⟨

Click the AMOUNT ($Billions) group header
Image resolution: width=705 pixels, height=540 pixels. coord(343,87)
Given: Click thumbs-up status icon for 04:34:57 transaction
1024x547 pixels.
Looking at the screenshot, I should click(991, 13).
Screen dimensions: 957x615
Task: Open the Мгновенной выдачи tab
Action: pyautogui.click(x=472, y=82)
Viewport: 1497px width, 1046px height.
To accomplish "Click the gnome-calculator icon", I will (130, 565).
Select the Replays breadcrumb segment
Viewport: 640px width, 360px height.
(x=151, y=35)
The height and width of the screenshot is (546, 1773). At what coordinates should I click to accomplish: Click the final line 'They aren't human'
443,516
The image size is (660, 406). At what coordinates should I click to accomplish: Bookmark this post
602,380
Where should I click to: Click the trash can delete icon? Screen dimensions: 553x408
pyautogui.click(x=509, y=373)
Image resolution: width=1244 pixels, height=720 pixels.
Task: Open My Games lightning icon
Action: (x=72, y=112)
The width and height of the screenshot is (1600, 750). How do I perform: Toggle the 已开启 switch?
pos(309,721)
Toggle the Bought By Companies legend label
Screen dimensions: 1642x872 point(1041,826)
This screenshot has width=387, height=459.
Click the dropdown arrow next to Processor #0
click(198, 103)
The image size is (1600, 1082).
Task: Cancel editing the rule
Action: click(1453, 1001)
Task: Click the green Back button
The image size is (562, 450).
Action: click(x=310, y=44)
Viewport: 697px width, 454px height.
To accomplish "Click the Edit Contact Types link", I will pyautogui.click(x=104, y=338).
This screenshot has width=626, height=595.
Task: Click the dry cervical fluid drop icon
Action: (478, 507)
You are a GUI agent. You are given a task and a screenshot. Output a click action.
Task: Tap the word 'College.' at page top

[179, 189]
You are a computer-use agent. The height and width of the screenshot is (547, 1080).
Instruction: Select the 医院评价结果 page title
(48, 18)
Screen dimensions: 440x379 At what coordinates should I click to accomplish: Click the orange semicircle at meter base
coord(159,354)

⟩

Count the lines of these entries that hold the string "agent", and give only that number.

ANSWER TO THIS TASK »
2